Street Fight: RJC Takes on J Street
As the presidential candidates face off in the Iowa Caucuses and the early primary states, a proxy war in under way over the Iran nuclear deal and the control of Congress.
The battle is taking place in fundraising emails between the Republican Jewish Coalition and J Street, a liberal pro-peace group, in an attempt to mobilize support for their respective efforts on a local level in 2016.
The first email came last week from the RJC responding to an announcement by J Street that they have raised more than $1 million to go on the offensive in Senate races in Illinois (incumbent Mark Kirk) and Wisconsin (incumbent Ron Johnson), attacking the senators who signed Sen. Tom Cotton’s letter to the Iranian ayatollahs back in March.
“The far left, anti-Israel supporters of J Street are already taking aim at our GOP allies in Congress who stood with us and opposed the Iran deal,” Matt Brooks, RJC’s Executive Director, stated in an email to supporters. “We need your help to protect our majorities in the House and Senate and provide cover to the Republican candidates who are under attack from J Street.”
The email urges supporters to help “Knock-Out J Street” by donating $25-$1000, reminding them that it was J Street “who cheered on the Obama Administration’s boycott of Netanyahu’s address to Congress last year. It was J Street that pushed through a dangerous nuclear deal that only empowers the mullahs in Iran. And now it is J Street who wants to defeat those that stood with Israel.”
On Friday, J Street’s Jeremy Ben-Ami countered the RJC mailer with an email attacking the RJC for calling them anti-Israel.

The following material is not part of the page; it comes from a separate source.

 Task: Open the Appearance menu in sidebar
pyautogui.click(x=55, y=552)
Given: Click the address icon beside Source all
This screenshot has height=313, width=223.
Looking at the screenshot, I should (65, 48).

Referring to them as the “Sheldon Adelson group,” Ben-Ami wrote that “To the RJC, victory means intimidating American Jews who support Israel but oppose Netanyahu’s policies into silence.”

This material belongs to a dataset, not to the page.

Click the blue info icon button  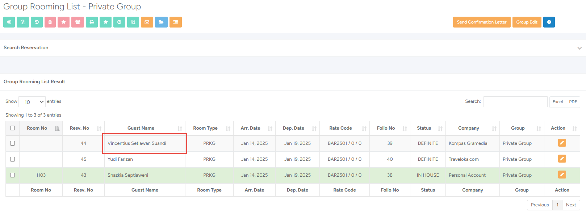click(549, 22)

According to J Street, the RJC wants to “knock out” those who dared “to speak out when Netanyahu visits Congress to undermine the foreign policy of President Obama” and those who “dare to oppose the unrelenting expansion of settlements undermining Israel’s long-term security, democracy and Jewish character.”

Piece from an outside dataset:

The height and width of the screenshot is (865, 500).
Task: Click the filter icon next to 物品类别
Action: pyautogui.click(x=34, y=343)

“Will we be KO’d? No way. With your help, we’re only getting stronger,” the email concludes.
Without delay, as the sun rose on the west coast, the RJC sent out another email with the subject line “J Street responded…”
“First: We urged our supporters to defend pro-Israel candidates against the onslaught from J Street. Then: The George Soros-funded, anti-Israel, lobbying group responded with a vicious attack against us. Now: We need you to step up and defend Jewish Republicans by donating $20 right now,” the email reads.
Speaking to Jewish Insider, RJC’s Brooks said his group will do what they’ve done in the past, and that is “combat J Street race for race, and continue to beat them back in their efforts to defeat mainstream pro-Israel candidates.”
While J Street has said its goal is to raise at least $3 million in over 100 local races across the country, the RJC has yet to set such a goal. “Whatever it takes,” said Brooks. “We are going to make it very clear that J Street is not going to get a foothold by electing their progressive, left-wing and radical candidates, and trying to defeat mainstream pro-Israel folks, who’ve demonstrated their unwavering friendship over the years. We are making it very clear that there is a red line, and the RJC is defending that red line.”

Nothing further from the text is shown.